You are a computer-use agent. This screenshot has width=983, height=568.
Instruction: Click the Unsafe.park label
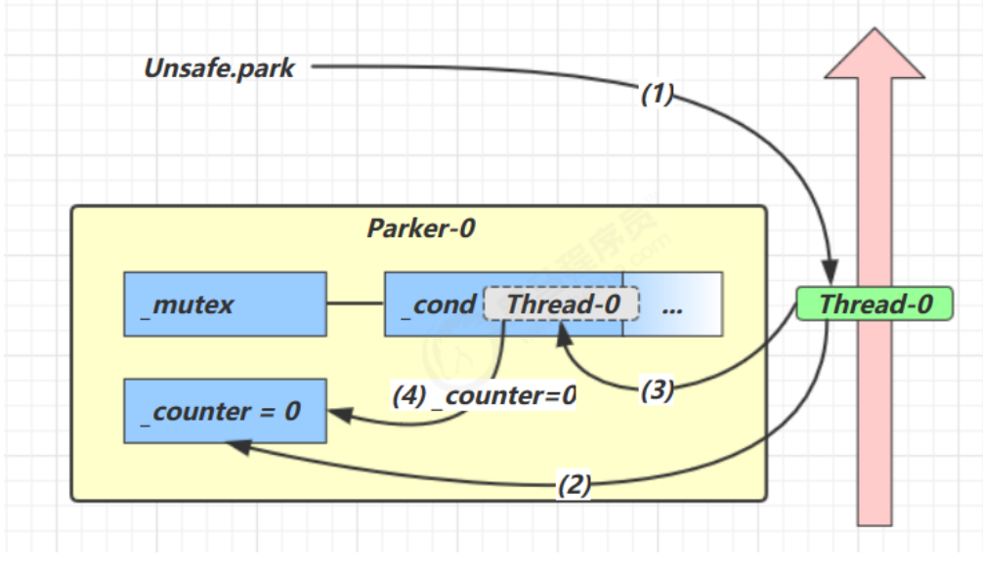pyautogui.click(x=219, y=68)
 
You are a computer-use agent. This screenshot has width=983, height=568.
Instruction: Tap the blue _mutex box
pyautogui.click(x=224, y=304)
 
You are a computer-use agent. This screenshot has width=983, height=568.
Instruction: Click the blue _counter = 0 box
pyautogui.click(x=224, y=412)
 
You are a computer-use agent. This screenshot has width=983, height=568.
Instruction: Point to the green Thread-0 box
pyautogui.click(x=875, y=304)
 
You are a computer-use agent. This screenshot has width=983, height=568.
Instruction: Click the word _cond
pyautogui.click(x=438, y=304)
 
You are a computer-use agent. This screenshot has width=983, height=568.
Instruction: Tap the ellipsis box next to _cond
pyautogui.click(x=672, y=304)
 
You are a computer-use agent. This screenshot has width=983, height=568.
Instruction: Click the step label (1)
pyautogui.click(x=658, y=94)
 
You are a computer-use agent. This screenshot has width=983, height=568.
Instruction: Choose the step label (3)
pyautogui.click(x=658, y=390)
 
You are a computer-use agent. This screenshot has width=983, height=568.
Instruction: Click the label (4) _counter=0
pyautogui.click(x=484, y=396)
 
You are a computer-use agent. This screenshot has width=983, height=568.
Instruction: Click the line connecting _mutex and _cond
pyautogui.click(x=355, y=304)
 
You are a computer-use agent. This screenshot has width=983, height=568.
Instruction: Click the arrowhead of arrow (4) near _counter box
pyautogui.click(x=338, y=415)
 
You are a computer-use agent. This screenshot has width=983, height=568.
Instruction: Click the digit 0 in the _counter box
pyautogui.click(x=291, y=412)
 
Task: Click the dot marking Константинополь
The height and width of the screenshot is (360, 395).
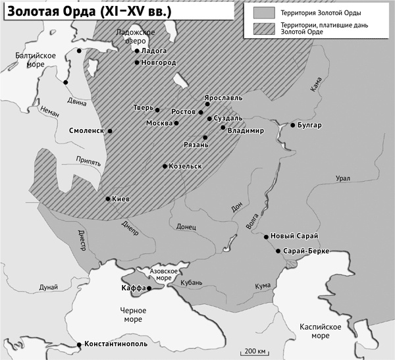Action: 80,344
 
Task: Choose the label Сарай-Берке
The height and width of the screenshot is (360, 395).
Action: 306,251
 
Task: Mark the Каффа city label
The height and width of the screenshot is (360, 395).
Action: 133,288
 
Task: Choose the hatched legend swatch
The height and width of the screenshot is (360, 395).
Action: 263,28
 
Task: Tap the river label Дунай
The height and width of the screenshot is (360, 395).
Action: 48,287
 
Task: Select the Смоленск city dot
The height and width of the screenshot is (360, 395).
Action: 110,131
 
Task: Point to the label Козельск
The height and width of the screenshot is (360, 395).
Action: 185,166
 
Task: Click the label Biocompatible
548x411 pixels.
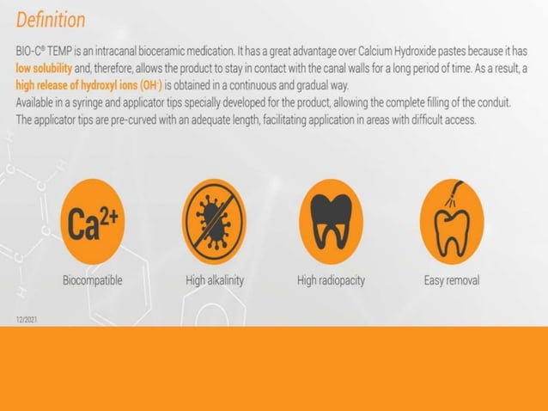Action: click(x=92, y=280)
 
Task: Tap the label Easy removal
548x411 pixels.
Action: click(x=451, y=280)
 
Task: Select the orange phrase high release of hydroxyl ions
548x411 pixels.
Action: click(x=87, y=85)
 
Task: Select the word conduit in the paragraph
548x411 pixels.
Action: click(x=493, y=102)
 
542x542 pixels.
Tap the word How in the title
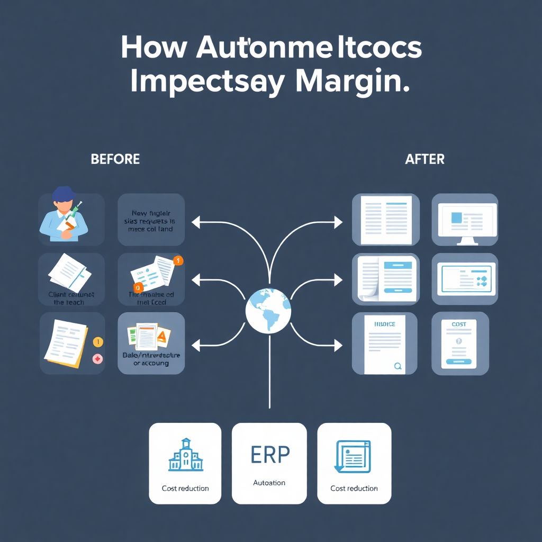[x=153, y=48]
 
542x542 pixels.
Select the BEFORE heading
[x=115, y=159]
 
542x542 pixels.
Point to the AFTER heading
[x=424, y=159]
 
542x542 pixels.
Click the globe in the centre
[x=268, y=311]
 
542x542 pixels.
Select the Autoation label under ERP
[x=269, y=483]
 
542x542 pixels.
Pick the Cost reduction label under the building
[x=185, y=488]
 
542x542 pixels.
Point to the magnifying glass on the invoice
[x=398, y=365]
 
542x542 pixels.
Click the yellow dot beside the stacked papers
[x=97, y=342]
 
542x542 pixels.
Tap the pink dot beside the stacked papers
[x=97, y=359]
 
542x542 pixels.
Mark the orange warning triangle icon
[x=162, y=335]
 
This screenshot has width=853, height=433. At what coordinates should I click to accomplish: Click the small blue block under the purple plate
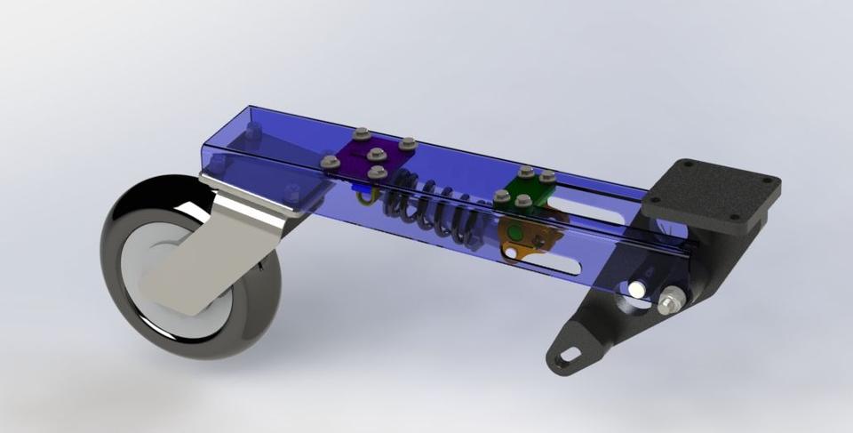[359, 188]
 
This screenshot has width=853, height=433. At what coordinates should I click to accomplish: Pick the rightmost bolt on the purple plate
[408, 143]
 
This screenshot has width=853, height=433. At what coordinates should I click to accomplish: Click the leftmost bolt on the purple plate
[330, 162]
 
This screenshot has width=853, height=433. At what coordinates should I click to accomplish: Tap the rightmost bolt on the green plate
[547, 178]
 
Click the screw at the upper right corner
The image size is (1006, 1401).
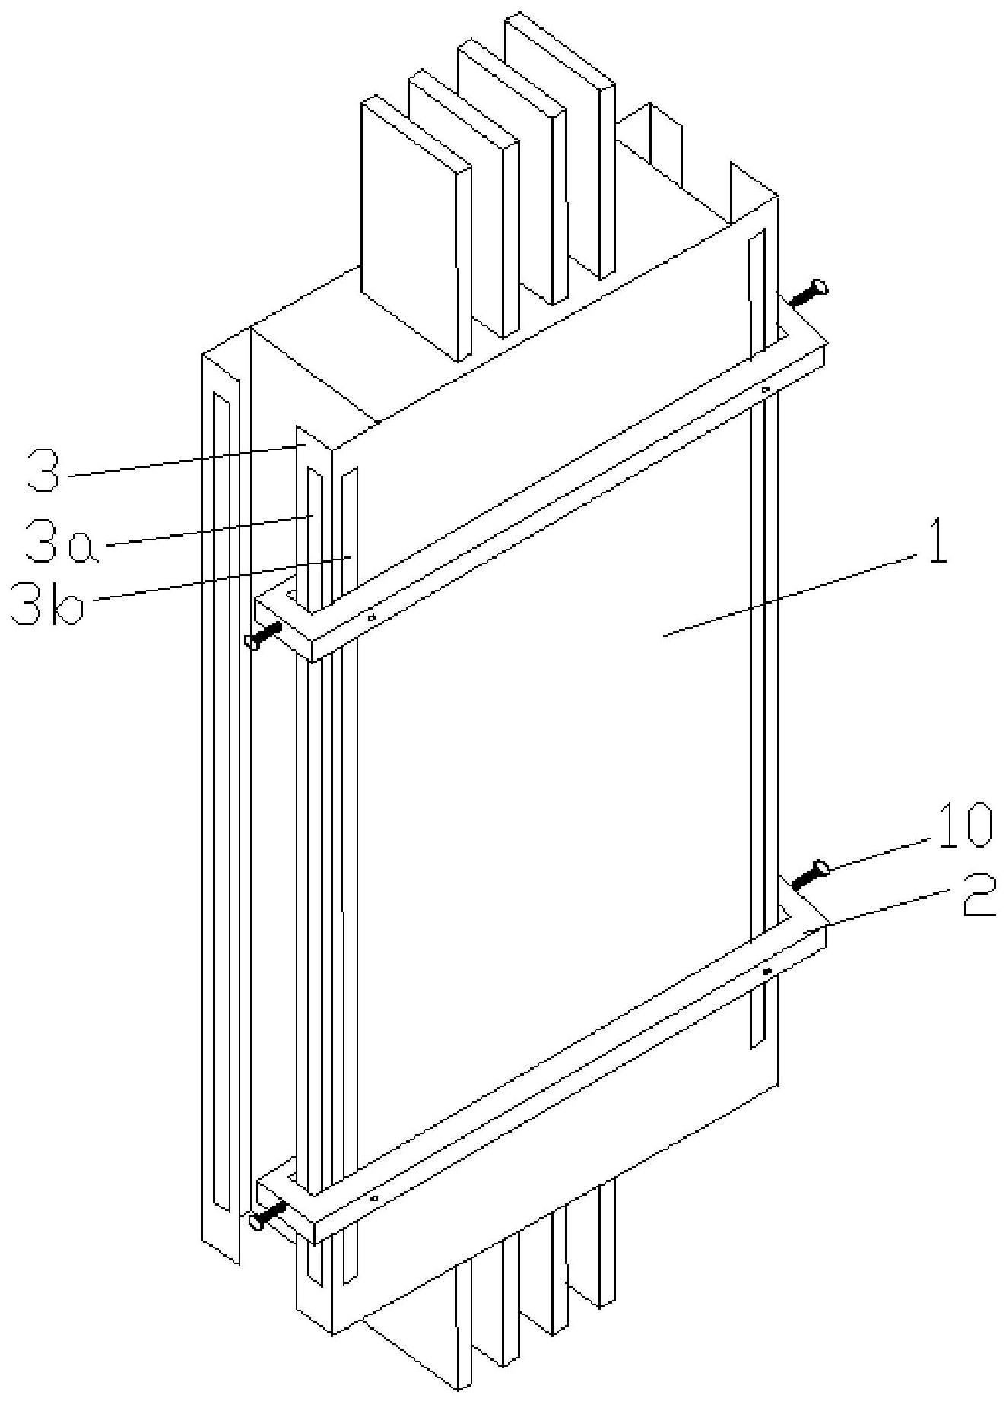[809, 293]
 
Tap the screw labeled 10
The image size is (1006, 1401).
[808, 874]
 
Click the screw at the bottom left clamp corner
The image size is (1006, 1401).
[266, 1214]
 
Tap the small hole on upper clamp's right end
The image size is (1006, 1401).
[766, 390]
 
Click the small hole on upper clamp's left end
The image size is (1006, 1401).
[372, 617]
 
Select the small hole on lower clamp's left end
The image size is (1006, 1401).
[374, 1199]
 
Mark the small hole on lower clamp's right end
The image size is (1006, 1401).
[767, 972]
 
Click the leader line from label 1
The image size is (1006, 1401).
[791, 594]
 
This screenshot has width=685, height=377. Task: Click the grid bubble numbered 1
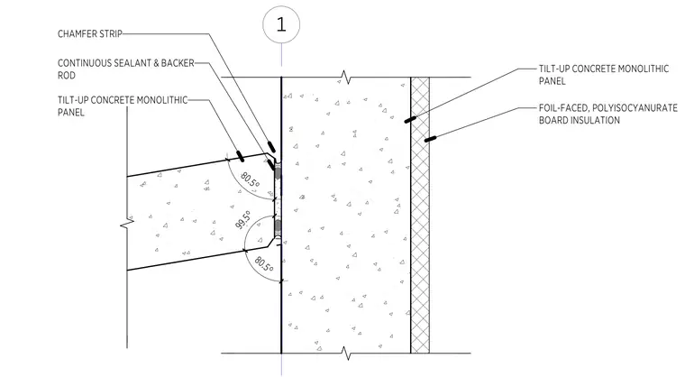click(281, 24)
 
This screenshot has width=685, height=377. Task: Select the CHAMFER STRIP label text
click(90, 34)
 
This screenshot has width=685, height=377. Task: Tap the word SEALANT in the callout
click(132, 63)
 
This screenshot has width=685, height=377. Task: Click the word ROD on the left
click(67, 76)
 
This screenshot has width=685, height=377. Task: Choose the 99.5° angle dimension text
click(242, 219)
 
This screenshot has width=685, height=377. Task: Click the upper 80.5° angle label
click(250, 179)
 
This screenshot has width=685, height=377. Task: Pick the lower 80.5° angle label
click(264, 264)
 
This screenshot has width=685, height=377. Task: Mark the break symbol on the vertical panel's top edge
click(346, 78)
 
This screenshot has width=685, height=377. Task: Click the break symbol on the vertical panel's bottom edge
click(346, 353)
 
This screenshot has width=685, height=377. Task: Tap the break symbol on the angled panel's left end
click(127, 223)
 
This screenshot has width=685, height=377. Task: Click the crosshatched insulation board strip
click(420, 216)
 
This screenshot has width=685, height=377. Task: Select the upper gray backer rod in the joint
click(278, 174)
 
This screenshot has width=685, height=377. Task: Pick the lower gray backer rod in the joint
click(278, 225)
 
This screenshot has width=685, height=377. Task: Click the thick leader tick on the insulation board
click(430, 139)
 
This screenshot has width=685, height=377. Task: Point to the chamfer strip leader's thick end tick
click(271, 146)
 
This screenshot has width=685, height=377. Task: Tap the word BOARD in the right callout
click(552, 120)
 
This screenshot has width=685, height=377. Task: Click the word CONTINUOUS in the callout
click(85, 63)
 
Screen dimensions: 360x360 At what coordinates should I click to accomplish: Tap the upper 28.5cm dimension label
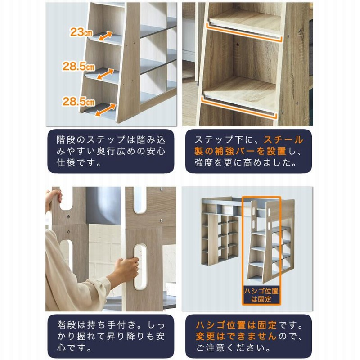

=== Written instruction ===
Format every item above as a numbered list, omitting blank lines and leaving out the pictures.

=== Result of the exercise ===
1. You are a computer-use agent. This screenshot has width=983, height=568.
2. Instruction: Click the Unsafe.park label
3. pyautogui.click(x=219, y=68)
4. You are a computer-use agent. This screenshot has width=983, height=568.
5. Instruction: Tap the blue _mutex box
6. pyautogui.click(x=224, y=304)
7. You are a computer-use agent. This screenshot has width=983, height=568.
8. Instruction: Click the blue _counter = 0 box
9. pyautogui.click(x=224, y=412)
10. You are a computer-use agent. This screenshot has width=983, height=568.
11. Instruction: Point to the green Thread-0 box
12. pyautogui.click(x=875, y=304)
13. You are a computer-use agent. This screenshot has width=983, height=568.
14. Instruction: Click the word _cond
15. pyautogui.click(x=438, y=304)
16. You are a computer-use agent. This screenshot has width=983, height=568.
17. Instruction: Tap the ellipsis box next to _cond
18. pyautogui.click(x=672, y=304)
19. You are a computer-use agent. This screenshot has width=983, height=568.
20. Instruction: Click the step label (1)
21. pyautogui.click(x=658, y=94)
22. You are a computer-use agent. This screenshot has width=983, height=568.
23. Instruction: Choose the step label (3)
24. pyautogui.click(x=658, y=390)
25. You are a computer-use agent. This screenshot has width=983, height=568.
26. Instruction: Click the label (4) _counter=0
27. pyautogui.click(x=484, y=396)
28. You are a computer-use agent. This screenshot has width=983, height=568.
29. Instruction: Click the line connecting _mutex and _cond
30. pyautogui.click(x=355, y=304)
31. You are a computer-use agent. This screenshot has width=983, height=568.
32. Instruction: Click the arrowhead of arrow (4) near _counter box
33. pyautogui.click(x=338, y=415)
34. You are a computer-use agent. This screenshot has width=983, height=568.
35. Instruction: Click the digit 0 in the _counter box
36. pyautogui.click(x=291, y=412)
37. Task: Click the dot marking Константинополь
38. The height and width of the screenshot is (360, 395).
39. Action: 80,344
40. Task: Choose the label Сарай-Берке
41. The height and width of the screenshot is (360, 395).
42. Action: 306,251
43. Task: Mark the Каффа city label
44. The height and width of the screenshot is (360, 395).
45. Action: 133,288
46. Task: Choose the hatched legend swatch
47. The height and width of the screenshot is (360, 395).
48. Action: 263,28
49. Task: Tap the river label Дунай
50. The height and width of the screenshot is (360, 395).
51. Action: 48,287
52. Task: Select the Смоленск city dot
53. The height and width of the screenshot is (360, 395).
54. Action: 110,131
55. Task: Point to the label Козельск
56. The height and width of the screenshot is (360, 395).
57. Action: 185,166
58. Task: Click the label Biocompatible
59. 548x411 pixels.
60. Action: click(x=92, y=280)
61. Task: Tap the label Easy removal
62. 548x411 pixels.
63. Action: click(x=451, y=280)
64. Task: Select the orange phrase high release of hydroxyl ions
65. 548x411 pixels.
66. Action: click(x=87, y=85)
67. Task: Select the word conduit in the paragraph
68. 548x411 pixels.
69. Action: click(x=493, y=102)
70. 542x542 pixels.
71. Tap the word How in the title
72. [x=153, y=48]
73. 542x542 pixels.
74. Select the BEFORE heading
75. [x=115, y=159]
76. 542x542 pixels.
77. Point to the AFTER heading
78. [x=424, y=159]
79. 542x542 pixels.
80. Click the globe in the centre
81. [x=268, y=311]
82. 542x542 pixels.
83. Select the Autoation label under ERP
84. [x=269, y=483]
85. 542x542 pixels.
86. Pick the Cost reduction label under the building
87. [x=185, y=488]
88. 542x542 pixels.
89. Point to the magnifying glass on the invoice
90. [x=398, y=365]
91. 542x542 pixels.
92. Click the yellow dot beside the stacked papers
93. [x=97, y=342]
94. 542x542 pixels.
95. Tap the pink dot beside the stacked papers
96. [x=97, y=359]
97. 542x542 pixels.
98. Mark the orange warning triangle icon
99. [x=162, y=335]
100. This screenshot has width=853, height=433. At what coordinates should I click to accomplish: Click the small blue block under the purple plate
101. [359, 188]
102. This screenshot has width=853, height=433. At what coordinates should I click to accomplish: Pick the rightmost bolt on the purple plate
103. [408, 143]
104. This screenshot has width=853, height=433. At what coordinates should I click to accomplish: Click the leftmost bolt on the purple plate
105. [330, 162]
106. This screenshot has width=853, height=433. At what coordinates should I click to accomplish: Tap the rightmost bolt on the green plate
107. [547, 178]
108. Click the screw at the upper right corner
109. The image size is (1006, 1401).
110. [809, 293]
111. Tap the screw labeled 10
112. The image size is (1006, 1401).
113. [808, 874]
114. Click the screw at the bottom left clamp corner
115. The image size is (1006, 1401).
116. [266, 1214]
117. Tap the small hole on upper clamp's right end
118. The image size is (1006, 1401).
119. [766, 390]
120. Click the small hole on upper clamp's left end
121. The image size is (1006, 1401).
122. [372, 617]
123. Select the small hole on lower clamp's left end
124. The image size is (1006, 1401).
125. [374, 1199]
126. Mark the small hole on lower clamp's right end
127. The image size is (1006, 1401).
128. [767, 972]
129. Click the leader line from label 1
130. The image size is (1006, 1401).
131. [791, 594]
132. This screenshot has width=685, height=377. Task: Click the grid bubble numbered 1
133. click(281, 24)
134. This screenshot has width=685, height=377. Task: Select the CHAMFER STRIP label text
135. click(90, 34)
136. This screenshot has width=685, height=377. Task: Tap the word SEALANT in the callout
137. click(132, 63)
138. This screenshot has width=685, height=377. Task: Click the word ROD on the left
139. click(67, 76)
140. This screenshot has width=685, height=377. Task: Choose the 99.5° angle dimension text
141. click(242, 219)
142. This screenshot has width=685, height=377. Task: Click the upper 80.5° angle label
143. click(250, 179)
144. This screenshot has width=685, height=377. Task: Pick the lower 80.5° angle label
145. click(264, 264)
146. This screenshot has width=685, height=377. Task: Mark the break symbol on the vertical panel's top edge
147. click(346, 78)
148. This screenshot has width=685, height=377. Task: Click the break symbol on the vertical panel's bottom edge
149. click(346, 353)
150. This screenshot has width=685, height=377. Task: Tap the break symbol on the angled panel's left end
151. click(127, 223)
152. This screenshot has width=685, height=377. Task: Click the crosshatched insulation board strip
153. click(420, 216)
154. This screenshot has width=685, height=377. Task: Select the upper gray backer rod in the joint
155. click(278, 174)
156. This screenshot has width=685, height=377. Task: Pick the lower gray backer rod in the joint
157. click(278, 225)
158. This screenshot has width=685, height=377. Task: Click the thick leader tick on the insulation board
159. click(430, 139)
160. This screenshot has width=685, height=377. Task: Point to the chamfer strip leader's thick end tick
161. click(271, 146)
162. This screenshot has width=685, height=377. Task: Tap the word BOARD in the right callout
163. click(552, 120)
164. This screenshot has width=685, height=377. Task: Click the word CONTINUOUS in the callout
165. click(85, 63)
166. Screen dimensions: 360x360 At what coordinates should I click to accomplish: Tap the upper 28.5cm dimension label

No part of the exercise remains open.